**Prompt**:
Find the lines below that include the word "chevron" and state how many there are, adding nothing.

(Stored items)
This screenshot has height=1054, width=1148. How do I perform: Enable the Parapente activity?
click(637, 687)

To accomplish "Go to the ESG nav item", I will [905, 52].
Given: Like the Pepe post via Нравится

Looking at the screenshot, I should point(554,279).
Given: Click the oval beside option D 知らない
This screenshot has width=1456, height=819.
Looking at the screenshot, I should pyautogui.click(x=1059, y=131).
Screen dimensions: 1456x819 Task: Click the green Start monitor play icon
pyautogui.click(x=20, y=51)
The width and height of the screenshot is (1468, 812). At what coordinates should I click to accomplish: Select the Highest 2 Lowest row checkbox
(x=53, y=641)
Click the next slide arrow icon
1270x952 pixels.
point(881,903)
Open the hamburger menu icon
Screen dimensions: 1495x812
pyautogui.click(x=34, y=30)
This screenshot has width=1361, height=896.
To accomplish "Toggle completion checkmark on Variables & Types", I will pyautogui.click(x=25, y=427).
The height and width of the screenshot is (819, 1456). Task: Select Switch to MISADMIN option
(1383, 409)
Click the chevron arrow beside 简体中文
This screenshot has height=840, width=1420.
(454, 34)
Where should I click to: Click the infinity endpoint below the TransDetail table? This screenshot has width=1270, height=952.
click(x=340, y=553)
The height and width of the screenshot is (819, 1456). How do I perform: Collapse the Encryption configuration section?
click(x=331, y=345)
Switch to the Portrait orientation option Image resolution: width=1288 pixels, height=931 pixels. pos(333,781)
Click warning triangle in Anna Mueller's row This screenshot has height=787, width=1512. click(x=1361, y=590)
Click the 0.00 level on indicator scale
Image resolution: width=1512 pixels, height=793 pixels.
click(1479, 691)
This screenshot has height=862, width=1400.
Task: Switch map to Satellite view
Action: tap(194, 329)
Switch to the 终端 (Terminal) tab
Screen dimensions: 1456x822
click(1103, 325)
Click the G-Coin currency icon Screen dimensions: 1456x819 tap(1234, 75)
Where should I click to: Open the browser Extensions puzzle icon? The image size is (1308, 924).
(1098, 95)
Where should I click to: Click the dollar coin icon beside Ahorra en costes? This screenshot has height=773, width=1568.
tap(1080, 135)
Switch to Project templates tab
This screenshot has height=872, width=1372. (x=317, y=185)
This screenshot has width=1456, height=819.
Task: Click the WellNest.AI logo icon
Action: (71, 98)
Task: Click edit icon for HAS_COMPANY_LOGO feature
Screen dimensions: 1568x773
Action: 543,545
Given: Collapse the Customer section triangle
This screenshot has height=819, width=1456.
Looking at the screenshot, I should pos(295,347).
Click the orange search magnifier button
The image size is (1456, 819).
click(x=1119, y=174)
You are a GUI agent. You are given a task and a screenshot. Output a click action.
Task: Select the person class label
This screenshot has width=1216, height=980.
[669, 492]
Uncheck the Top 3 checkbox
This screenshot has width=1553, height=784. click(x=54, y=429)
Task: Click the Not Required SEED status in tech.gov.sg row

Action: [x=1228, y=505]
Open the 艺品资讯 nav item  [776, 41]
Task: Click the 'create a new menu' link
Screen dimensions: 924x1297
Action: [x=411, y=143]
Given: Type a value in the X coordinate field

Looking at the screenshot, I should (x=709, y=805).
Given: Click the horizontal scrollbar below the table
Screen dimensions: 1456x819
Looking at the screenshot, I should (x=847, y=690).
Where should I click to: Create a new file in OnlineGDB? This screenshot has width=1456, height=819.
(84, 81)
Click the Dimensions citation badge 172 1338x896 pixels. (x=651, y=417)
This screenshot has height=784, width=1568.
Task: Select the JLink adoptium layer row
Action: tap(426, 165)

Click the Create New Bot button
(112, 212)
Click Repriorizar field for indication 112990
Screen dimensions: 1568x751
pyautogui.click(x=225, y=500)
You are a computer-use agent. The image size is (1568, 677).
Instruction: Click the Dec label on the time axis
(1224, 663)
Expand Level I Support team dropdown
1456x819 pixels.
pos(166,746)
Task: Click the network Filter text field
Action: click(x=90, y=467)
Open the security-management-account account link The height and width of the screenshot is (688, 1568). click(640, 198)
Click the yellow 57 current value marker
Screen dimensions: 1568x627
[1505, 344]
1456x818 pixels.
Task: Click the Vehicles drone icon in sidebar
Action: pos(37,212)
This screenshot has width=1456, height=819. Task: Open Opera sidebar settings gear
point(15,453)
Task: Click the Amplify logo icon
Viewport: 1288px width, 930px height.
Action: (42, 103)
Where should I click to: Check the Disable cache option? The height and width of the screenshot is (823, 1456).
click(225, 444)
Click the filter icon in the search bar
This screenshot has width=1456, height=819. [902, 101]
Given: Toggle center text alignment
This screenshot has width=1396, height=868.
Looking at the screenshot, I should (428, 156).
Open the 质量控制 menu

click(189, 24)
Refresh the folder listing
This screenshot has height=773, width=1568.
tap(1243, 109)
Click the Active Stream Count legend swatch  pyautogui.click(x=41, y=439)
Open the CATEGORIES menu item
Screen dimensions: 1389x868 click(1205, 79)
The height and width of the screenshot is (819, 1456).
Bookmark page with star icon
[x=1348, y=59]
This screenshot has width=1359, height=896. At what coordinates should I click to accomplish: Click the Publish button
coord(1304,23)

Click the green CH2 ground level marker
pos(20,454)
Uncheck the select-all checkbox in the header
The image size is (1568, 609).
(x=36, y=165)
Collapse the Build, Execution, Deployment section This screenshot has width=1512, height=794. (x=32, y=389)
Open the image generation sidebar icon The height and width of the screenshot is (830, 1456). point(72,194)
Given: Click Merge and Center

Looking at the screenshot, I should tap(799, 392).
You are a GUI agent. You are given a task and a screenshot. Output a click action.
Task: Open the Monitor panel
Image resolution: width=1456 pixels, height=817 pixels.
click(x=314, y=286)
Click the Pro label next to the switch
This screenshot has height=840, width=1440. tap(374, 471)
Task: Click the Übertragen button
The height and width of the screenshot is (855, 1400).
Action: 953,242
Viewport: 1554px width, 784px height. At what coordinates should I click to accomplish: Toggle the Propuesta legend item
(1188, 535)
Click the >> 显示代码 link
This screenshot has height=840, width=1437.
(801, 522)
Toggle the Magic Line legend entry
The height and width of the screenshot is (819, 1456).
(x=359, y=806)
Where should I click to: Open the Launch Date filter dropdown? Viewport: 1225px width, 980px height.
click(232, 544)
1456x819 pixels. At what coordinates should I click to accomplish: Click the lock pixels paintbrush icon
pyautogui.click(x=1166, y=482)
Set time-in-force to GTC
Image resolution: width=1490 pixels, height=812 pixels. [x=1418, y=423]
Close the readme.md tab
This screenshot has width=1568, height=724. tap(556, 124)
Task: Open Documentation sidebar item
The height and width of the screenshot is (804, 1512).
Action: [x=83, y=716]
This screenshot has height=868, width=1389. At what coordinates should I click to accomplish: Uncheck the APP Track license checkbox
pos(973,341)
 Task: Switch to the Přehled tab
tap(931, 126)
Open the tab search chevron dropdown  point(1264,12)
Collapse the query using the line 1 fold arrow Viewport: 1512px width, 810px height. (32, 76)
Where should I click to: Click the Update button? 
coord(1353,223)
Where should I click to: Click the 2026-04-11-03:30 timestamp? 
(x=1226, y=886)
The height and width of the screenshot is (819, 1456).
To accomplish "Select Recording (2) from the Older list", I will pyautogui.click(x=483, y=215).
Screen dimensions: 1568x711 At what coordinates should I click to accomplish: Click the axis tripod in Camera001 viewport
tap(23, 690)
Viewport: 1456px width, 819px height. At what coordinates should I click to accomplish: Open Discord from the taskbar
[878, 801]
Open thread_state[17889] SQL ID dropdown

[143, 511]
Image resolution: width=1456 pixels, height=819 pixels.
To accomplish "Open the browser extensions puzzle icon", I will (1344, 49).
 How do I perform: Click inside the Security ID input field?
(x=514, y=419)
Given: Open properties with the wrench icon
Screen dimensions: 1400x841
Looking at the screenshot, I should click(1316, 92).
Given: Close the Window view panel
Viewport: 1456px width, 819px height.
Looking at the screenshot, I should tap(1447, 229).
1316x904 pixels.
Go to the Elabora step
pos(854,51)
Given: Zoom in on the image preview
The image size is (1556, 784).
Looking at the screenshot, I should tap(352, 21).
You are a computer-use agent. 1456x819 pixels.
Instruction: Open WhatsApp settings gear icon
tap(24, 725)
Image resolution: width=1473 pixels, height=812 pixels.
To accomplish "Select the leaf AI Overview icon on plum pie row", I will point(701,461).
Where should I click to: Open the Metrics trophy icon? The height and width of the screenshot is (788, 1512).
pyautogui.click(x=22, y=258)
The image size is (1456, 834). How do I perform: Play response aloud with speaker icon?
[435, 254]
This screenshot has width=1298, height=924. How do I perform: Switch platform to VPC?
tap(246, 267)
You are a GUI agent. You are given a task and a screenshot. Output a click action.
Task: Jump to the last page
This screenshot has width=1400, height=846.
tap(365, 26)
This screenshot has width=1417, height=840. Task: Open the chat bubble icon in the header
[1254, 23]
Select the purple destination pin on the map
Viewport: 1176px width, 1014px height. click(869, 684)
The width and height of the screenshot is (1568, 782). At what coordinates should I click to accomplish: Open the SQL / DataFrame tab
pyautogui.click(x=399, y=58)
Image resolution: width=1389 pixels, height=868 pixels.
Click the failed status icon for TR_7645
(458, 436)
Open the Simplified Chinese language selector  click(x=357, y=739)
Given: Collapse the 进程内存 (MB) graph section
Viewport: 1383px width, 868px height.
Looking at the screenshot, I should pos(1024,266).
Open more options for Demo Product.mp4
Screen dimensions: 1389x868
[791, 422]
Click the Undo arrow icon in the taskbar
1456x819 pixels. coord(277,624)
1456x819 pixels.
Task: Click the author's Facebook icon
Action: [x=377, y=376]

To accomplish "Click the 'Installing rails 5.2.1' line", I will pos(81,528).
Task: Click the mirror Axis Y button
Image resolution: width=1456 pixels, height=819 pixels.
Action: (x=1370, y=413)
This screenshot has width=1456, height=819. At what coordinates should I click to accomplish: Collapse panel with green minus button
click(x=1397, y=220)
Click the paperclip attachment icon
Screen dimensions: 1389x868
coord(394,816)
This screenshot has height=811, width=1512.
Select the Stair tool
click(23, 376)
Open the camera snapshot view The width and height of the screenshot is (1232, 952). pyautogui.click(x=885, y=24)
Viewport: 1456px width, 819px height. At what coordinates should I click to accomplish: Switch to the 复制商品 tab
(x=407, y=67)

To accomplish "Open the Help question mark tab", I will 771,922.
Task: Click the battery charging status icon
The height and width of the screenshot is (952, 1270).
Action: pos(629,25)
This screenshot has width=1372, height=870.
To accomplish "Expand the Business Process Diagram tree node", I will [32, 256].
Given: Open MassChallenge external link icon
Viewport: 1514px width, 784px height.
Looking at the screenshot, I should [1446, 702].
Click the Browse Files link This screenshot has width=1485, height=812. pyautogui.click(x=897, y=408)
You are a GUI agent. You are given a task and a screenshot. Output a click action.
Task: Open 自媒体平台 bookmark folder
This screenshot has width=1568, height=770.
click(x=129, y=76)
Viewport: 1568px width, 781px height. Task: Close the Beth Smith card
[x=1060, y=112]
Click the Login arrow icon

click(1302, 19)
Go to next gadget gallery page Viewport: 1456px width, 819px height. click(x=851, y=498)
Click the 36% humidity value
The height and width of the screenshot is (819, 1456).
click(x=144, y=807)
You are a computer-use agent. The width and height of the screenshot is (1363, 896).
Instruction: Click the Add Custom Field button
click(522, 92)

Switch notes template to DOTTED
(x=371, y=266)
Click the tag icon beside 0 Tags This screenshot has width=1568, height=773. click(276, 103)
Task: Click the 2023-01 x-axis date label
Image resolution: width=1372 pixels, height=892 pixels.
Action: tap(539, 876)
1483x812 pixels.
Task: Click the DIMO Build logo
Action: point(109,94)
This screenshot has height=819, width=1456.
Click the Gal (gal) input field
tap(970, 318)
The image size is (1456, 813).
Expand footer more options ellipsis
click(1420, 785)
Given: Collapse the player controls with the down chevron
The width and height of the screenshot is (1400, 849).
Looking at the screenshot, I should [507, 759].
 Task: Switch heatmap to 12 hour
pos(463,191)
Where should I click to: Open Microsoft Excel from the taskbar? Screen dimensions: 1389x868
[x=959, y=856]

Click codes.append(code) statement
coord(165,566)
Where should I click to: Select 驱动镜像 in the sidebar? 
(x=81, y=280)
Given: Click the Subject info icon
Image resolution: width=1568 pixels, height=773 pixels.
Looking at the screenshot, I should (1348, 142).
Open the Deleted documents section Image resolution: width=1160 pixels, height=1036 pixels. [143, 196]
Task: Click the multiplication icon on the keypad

**Exercise output**:
3